Surah Al-Maun
Surat
ini menurut mayoritas ulama adalah surat Makkiyyah. Sebagian menyatakan
Madaniyyah, dan ada lagi yang berpendapat bahwa ayat pertama sampai ayat ketiga
turun di Mekkah dan sisanya di Madinah. Ini dengan alasan bahwa yang dikecam
oleh ayat keempat dan seterusnya adalah orang-orang Munafik yang baru dikenal
keberadaannya setelah hijrah Nabi Muhammad SAW ke Madinah.[1]
Nama
surah ini cukup banyak, ada yang menamainya surah ad-din, surah at-Takdzib,
surat al-Yatim, surah Ara’aita, surah Ara’aita alladzi,
dan yang paling popular adalah surah al-Ma’un.
Beranjak dari kata (
الدِّين ) ad-dīn dari segi bahasa antara lain berarti agama,
kepatuhan, dan pembalasan. Kata ad-dīn dalam ayat ini sangat popular
diartikan dengan agama, tetapi dapat juga diartikan sebagai pembalasan.

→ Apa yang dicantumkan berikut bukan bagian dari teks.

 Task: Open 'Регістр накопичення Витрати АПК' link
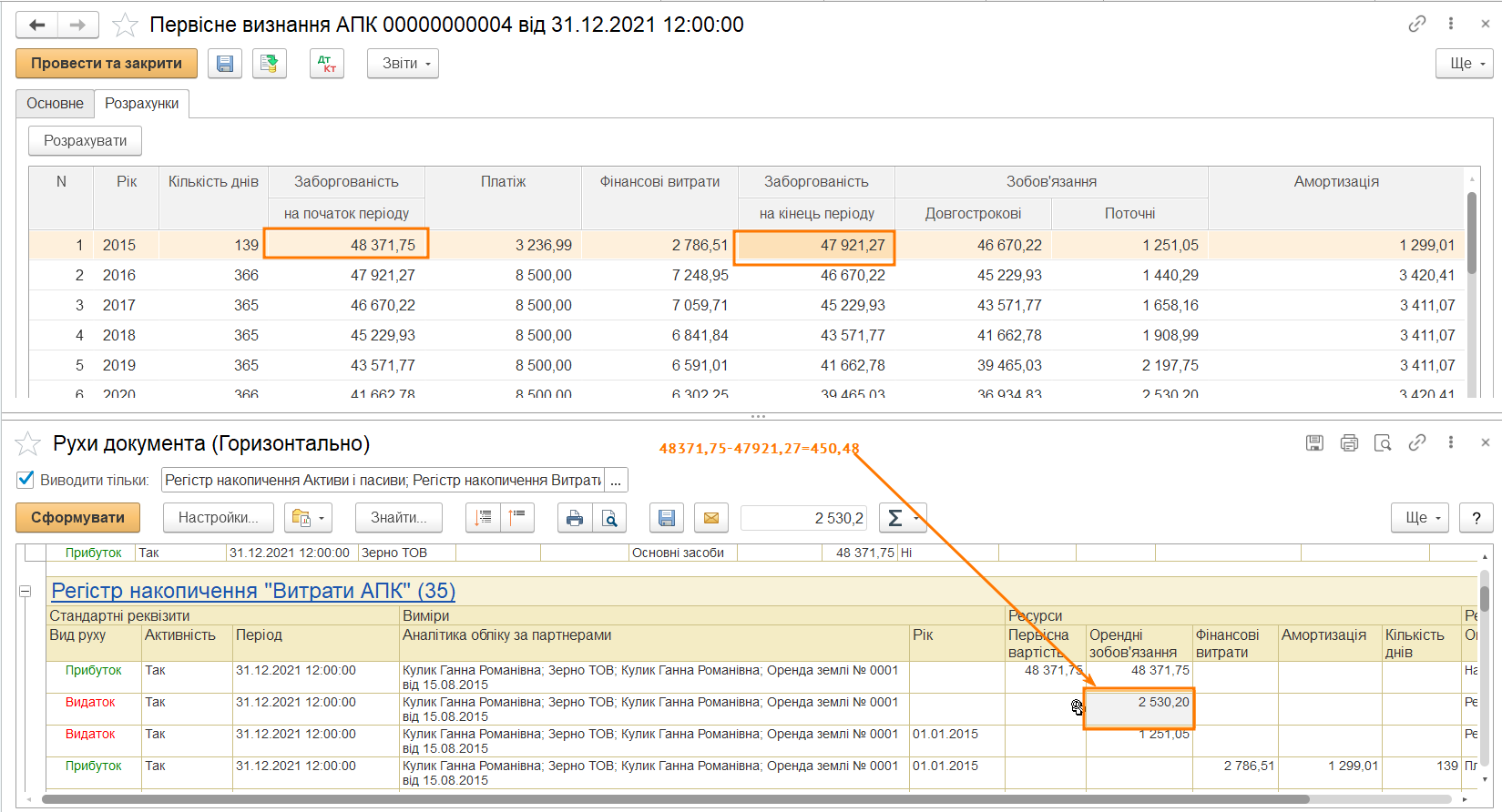[x=252, y=591]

Pendapat ini didukung oleh pengamatan yang menunjukkan bahwa al-Qur’an bila
menggandengkan kata ad-dīn dengan yukażżibu, maka konteksnya
adalah pengingkaran terhadap hari kiamat.[2]
Selanjutunya jika kita mengaitkan makna kedua ini dengan
sikap mereka yang enggan membantu anak yatim atau orang miskin karena menduga
bahwa bantuanya kepada mereka tidak menghasilkan apa-apa, maka dari itu bahwa
pada hakikatnnya sikap mereka itu adalah sikap orang-orang yang tidak percaya
akan adanya (hari) pembalasan.[3]
M. Quraish Shihab ketika memberikan penjelasan tentang
makna dari ad-dīn terlebih dahulu mengungkapkan ad-dīn dari segi
bahasa berarti agama, kepatuhan, dan pembalsan. Sedangkan menurut Mahmud Syaltut menyatakan bahwa “agama
adalah ketetapan-ketetapan Illahi yang diwahyukan kepada Nabi-Nya untuk menjadi
pedoman hidup manusia. Sementara itu, Syaikh Muhammad Abdullah Badran, dalam
bukunya Al-Madkhal ila al-Adyan, berupaya menjelaskan arti agama dengan
merujuk kepada Alquran. Ia memulai bahasanya dengan pendekatan kebahasaan. [4]
Dīn yang biasa
diterjemahkan “agama”, menurut guru besar al-Azhar itu, menggambarkan “hubungan
antara dua pihak dimana yang pertama mempunyai kedudukan lebih tinggi daripada
yang kedua”. Seluruh kata yang menggunakan huruf-huruf dal, ya’,
dan nun seperti dain yang berarti utang atau dana yadinu
yang berarti menghukum atau taat, dan sebagiannya, kesemuanya menggambarkan
adanya dua pihak yang melakukan intraksi seperti yang digambarkan diatas. Jadi
demikian, agama merupakan “hubungan antara makhluk dan Khalik-Nya”. Hubungan
ini mewujud dalam sikap batinnya serta tampak dalam ibadah yang dilakukan dan
cermin pula dalam sikap kesehariannya.[5]